Había momentos de belleza, o quizá más bien de poesía. El sol entrando por la ventana de un salón luminoso. El perfume de mi maestra de primer grado, Rosa, que acercaba mi pupitre a su escritorio y que me dejaba leer todo lo que yo quisiera. La farina mañanera, blanca y azucarada, que en casa no se compraba y que fue probablemente la comida más deliciosa que probé en esos grados primarios. La limpieza –tanta, tan reluciente, tan eficiente– del comedor después de nuestro hambriento y desordenado ataque, gracias a las señoras–enérgicas, decididas, imperturbables–que lavaban bandejas, trapeaban pisos, vaciaban zafacones y frotaban mesas. La alegría de algún maestro entusiasta. Las trenzas negras de la compañera de mesa que se sentaba a mi izquierda, las pecas rojas del compañero a mi derecha.

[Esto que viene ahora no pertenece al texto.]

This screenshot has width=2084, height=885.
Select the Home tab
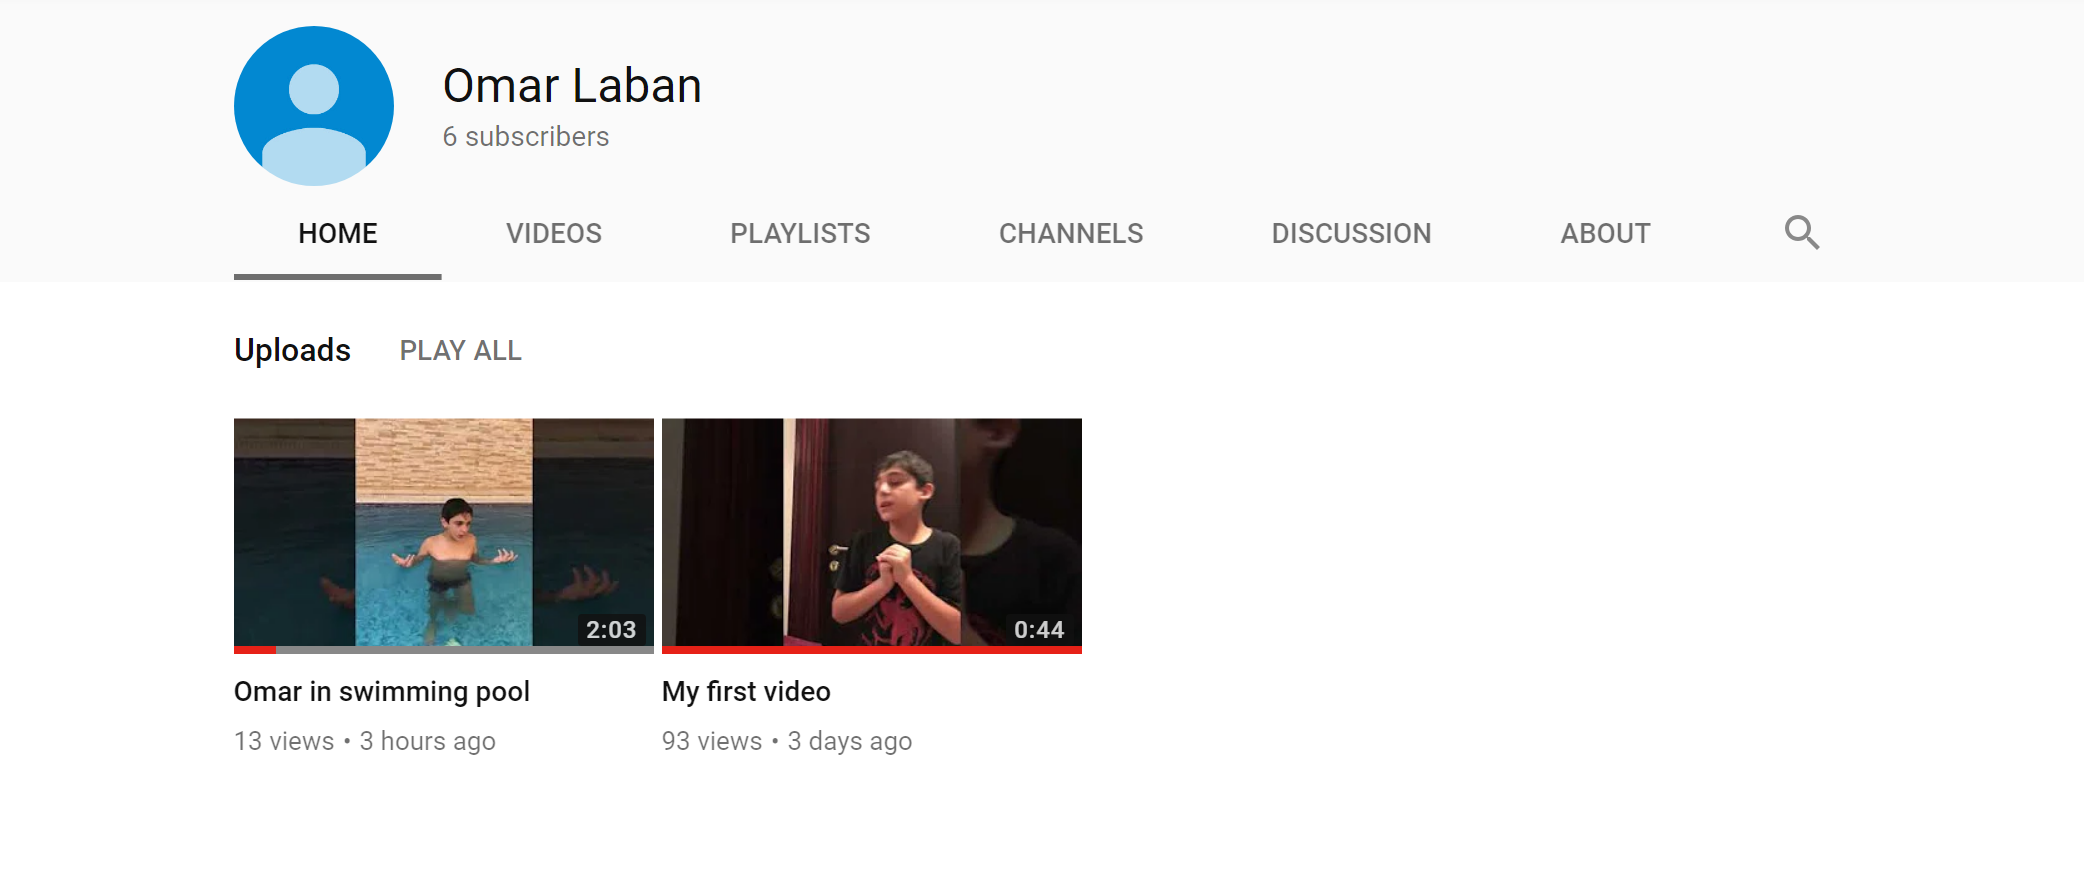click(338, 233)
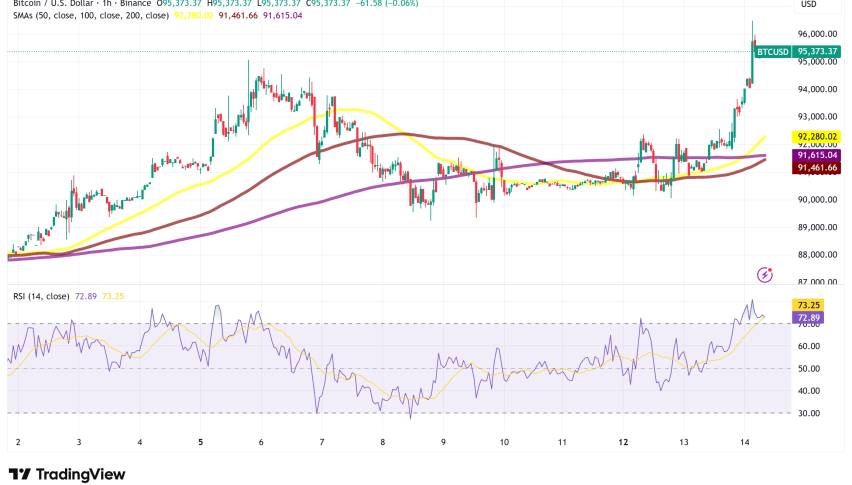Click date label 14 on time axis
This screenshot has width=852, height=485.
point(744,441)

En el 2009 visité la escuela de uno de mis hijos, una típica escuela superior pública de pueblo. Los colores y estado de las paredes parecían haber cambiado para bien: ahora vi blanco, crema y verde. Pero los baños estaban tan tapados y tan desprovistos de papel como los que yo recordaba, y las fuentes de agua no funcionaban. La escuela tenía lo que ninguna de las mías: ¡una cancha! No tenía, por otra parte, maestra de educación física. O tal vez sí había uno, pero nunca llevaba a los estudiantes a la cancha. En cualquier caso, la ausencia frecuente de cosas como arte y educación física no parecía haber cambiado demasiado.

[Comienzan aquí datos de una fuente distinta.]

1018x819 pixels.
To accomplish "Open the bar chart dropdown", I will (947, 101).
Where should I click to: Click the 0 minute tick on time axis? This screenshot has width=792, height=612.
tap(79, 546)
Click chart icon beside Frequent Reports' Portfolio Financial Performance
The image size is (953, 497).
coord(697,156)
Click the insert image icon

Tampoco ha cambiado otro misterio, cuya respuesta me evade y atormenta desde la infancia: el enigma de los “olores objetables.” Entonces y ahora, cada tanto, rompían y rompen la rutina escolar cotidiana las asmas (“fatigas”), los vahídos y los desmayos causados por esos olores. Los síntomas se multiplicaban –nunca supe si por la expansión de la peste o el contagio social– y eventualmente redundaban en el desalojo urgente del plantel. El olor desaparecía al cabo de un día o dos. ¿De dónde salían los olores, concretamente? Algunas personas decían que de las paredes, otras que del suelo, otras que del pozo, aún otras que de las tuberías.

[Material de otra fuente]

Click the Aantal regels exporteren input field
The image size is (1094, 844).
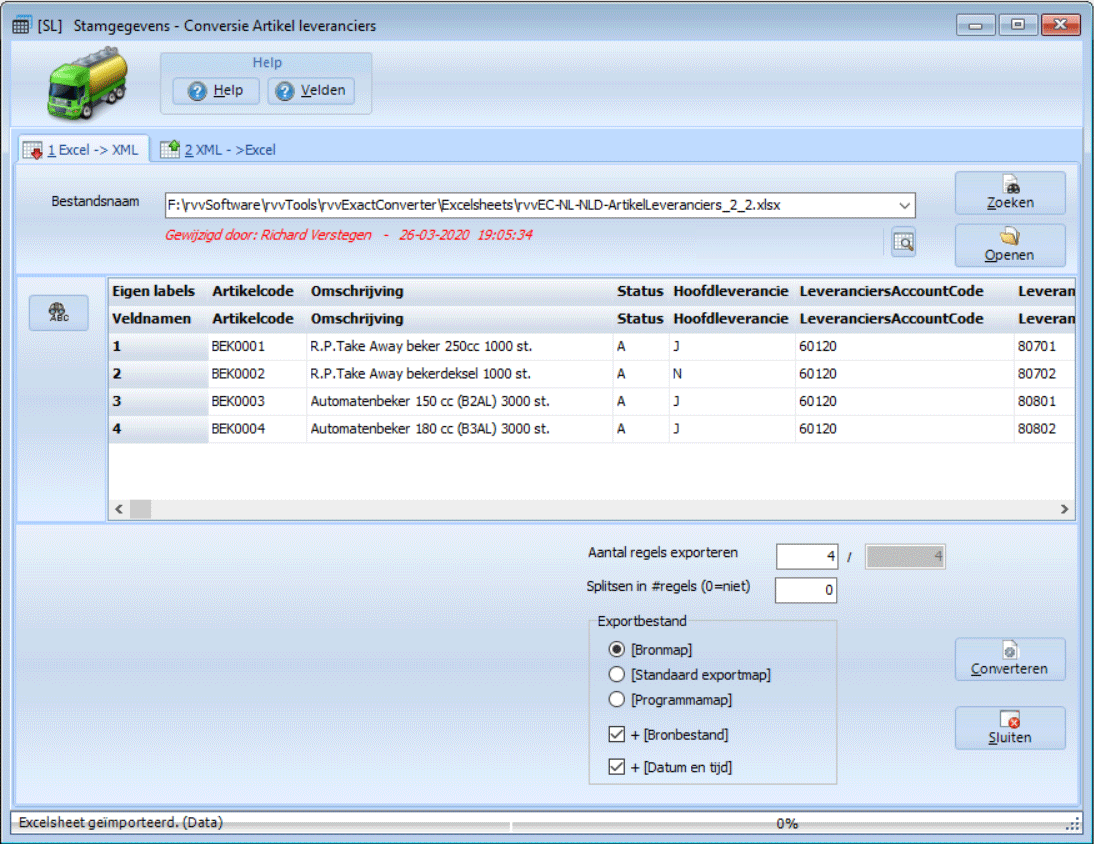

Han pasado un par de horas, y acá la nieve ya no es azúcar. Más tarde la ennegrecerán las pisadas, los automóviles, la tierra y la brea. Se ha derretido en algunas partes y allí, en esos pedazos, las hojas secas (húmedas ahora, deshechas) que nunca recogimos (puertorriqueños ignorantes, dirán los vecinos que en otoño rastrillaron su patio todos los sábados) me invitan a reconciliarme con estos y otros misterios, con esta y otras memorias.